Dnm1-GFP localization requires FIS1 but not FIS2 function. (A, E, I, and M) differential interference contrast, (B, F, J, and N) Dnm1-GFP (pRS414-DNM1-rsGFP, PRS416-DNM1-rsGFP, or pHS20), (C, G, K, and O) mito-RFP (pRS416-GAL1 + PrF₀ATP9-RFP), and (D, H, L, and P) merged Dnm1-GFP/mito-RFP images of (A–D) wild-type (ADM548), (E–H) fis1Δ (ADM552), (I–L) fis2-5 (ADM752), and (M–P) fis1Δ fis2-5 (ADM742) cells grown at 30°C. Bar, 5 μm.

Figure 7

Model for mitochondrial constriction and fission mediated by Dnm1p-containing complexes.
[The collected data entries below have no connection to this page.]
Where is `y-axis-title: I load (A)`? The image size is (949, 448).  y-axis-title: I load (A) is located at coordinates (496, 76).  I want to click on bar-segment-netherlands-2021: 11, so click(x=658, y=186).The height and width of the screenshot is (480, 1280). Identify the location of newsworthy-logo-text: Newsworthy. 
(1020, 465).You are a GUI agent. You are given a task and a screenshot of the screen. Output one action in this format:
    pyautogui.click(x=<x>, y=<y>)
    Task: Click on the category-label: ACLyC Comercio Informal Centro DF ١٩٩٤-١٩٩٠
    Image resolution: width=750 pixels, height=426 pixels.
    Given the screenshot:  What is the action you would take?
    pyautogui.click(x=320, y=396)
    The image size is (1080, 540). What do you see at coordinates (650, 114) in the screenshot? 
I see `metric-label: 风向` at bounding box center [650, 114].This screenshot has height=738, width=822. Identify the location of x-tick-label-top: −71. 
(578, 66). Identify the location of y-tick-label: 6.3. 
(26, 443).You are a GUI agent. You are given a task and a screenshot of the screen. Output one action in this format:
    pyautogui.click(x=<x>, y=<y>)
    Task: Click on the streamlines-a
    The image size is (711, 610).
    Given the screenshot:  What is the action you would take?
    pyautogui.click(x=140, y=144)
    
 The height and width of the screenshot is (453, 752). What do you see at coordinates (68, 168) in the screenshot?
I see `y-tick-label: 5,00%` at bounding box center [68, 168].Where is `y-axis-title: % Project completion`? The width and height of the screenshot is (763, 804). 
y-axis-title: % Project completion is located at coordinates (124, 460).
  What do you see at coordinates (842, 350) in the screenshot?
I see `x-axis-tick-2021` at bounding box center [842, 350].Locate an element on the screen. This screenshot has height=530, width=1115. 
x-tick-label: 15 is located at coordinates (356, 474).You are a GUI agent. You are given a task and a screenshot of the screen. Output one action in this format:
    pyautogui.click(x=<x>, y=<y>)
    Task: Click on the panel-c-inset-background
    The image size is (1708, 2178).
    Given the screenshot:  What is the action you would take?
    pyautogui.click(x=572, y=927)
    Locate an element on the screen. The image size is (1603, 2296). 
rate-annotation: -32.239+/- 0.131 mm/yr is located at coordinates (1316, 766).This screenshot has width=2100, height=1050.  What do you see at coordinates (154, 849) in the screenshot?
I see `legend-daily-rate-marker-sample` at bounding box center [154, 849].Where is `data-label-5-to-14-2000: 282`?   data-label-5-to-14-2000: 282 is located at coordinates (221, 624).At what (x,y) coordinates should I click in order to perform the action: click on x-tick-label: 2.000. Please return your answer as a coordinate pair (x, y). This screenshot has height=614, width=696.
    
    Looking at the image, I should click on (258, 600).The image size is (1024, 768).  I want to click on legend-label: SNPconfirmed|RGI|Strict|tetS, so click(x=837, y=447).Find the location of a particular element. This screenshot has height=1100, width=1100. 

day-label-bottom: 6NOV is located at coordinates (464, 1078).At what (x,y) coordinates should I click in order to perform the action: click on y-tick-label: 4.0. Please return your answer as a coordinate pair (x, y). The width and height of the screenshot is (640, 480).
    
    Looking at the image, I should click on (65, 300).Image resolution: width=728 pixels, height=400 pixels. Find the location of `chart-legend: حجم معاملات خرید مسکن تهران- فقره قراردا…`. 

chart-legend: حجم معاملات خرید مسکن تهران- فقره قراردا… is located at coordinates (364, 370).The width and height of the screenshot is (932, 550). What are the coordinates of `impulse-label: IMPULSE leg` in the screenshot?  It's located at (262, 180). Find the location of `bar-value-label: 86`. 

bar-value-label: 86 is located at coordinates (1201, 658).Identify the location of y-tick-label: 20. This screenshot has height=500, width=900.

In response to an unknown signal(s), fission complexes containing the Dnm1p GTPase and probably Mdv1p are assembled in a Fis1p-dependent manner on the outer mitochondrial membrane (step 1). Dnm1p-containing fission complexes may assemble into higher-order structures, possibly forming rings or collars around the outer surface of mitochondrial tubules, similar to structures formed by dynamin during endocytosis (rings/collars are visualized as punctate structures in intact yeast cells). Dnm1p-containing complexes could play a role in the mechanical constriction and fission of mitochondrial tubules, or, alternatively, these complexes might recruit or activate additional components that mediate constriction and fission (steps 2 and 3). Although both the inner and outer mitochondrial membranes are shown in cross section, Dnm1p-containing fission complexes are predicted to contact only the outer membrane. OM, outer membrane; IMS, intermembrane space; IM, inner membrane.